(Dataset rows)
──────────────────────────────

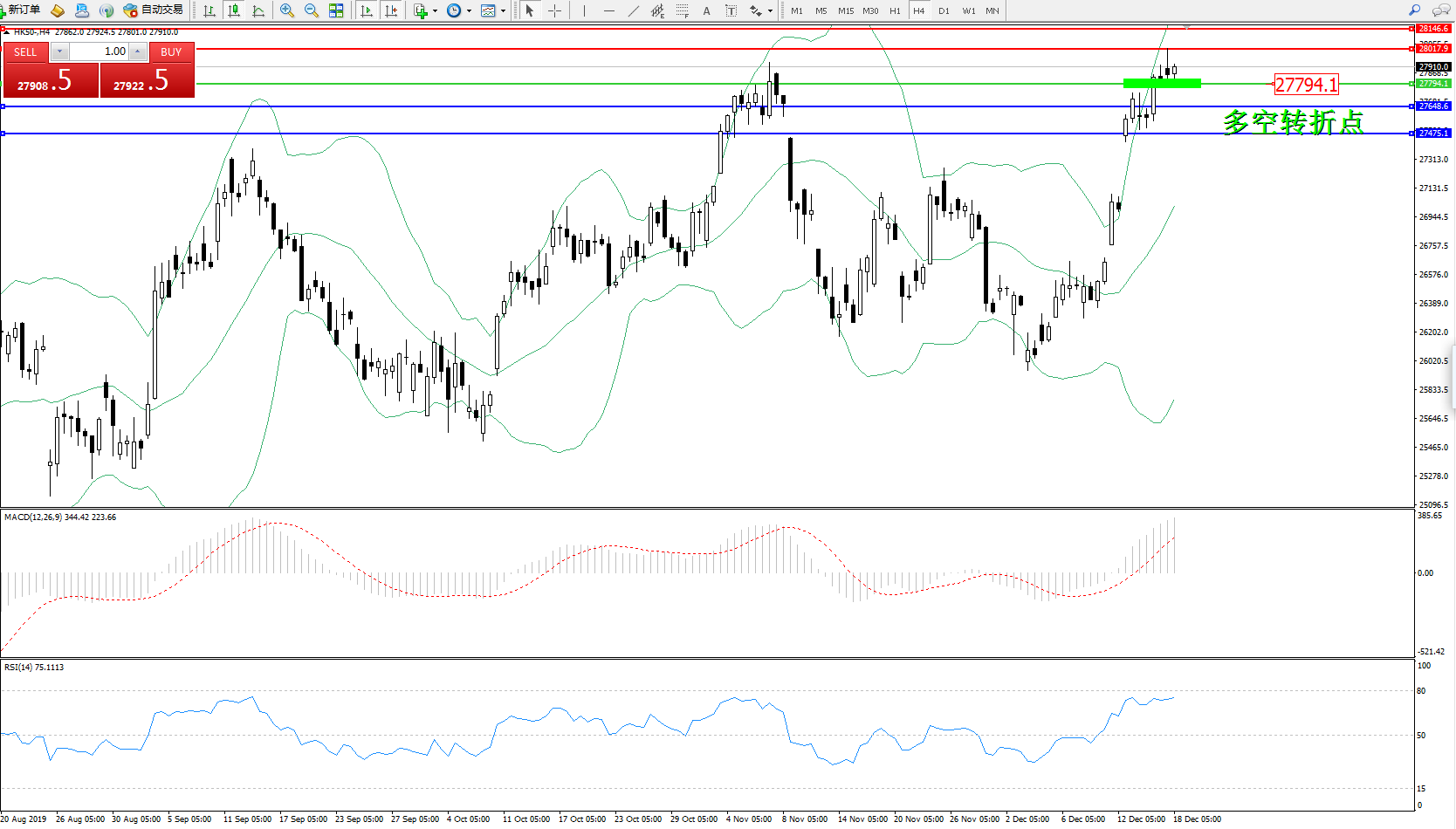Switch chart to candlestick mode
Screen dimensions: 1456x829
tap(234, 10)
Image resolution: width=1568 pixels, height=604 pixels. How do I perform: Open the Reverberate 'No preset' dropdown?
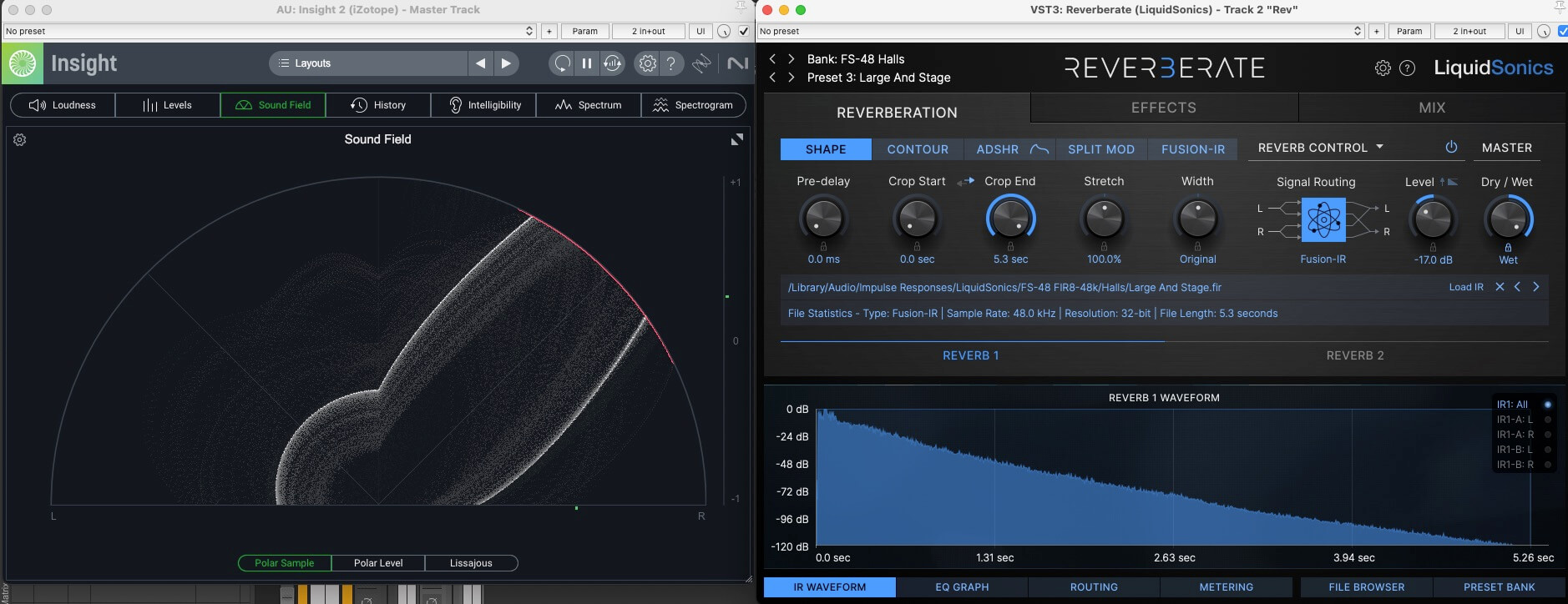[x=1062, y=32]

──────────────────────────────

THE EXERCISE →
Format the lines above as a numbered list, skipping any blank lines. Leave the pictures out of your answer.

TASK RESULT →
1. Switch chart to candlestick mode
2. Screen dimensions: 1456x829
3. tap(234, 10)
4. Image resolution: width=1568 pixels, height=604 pixels. How do I perform: Open the Reverberate 'No preset' dropdown?
5. [x=1062, y=32]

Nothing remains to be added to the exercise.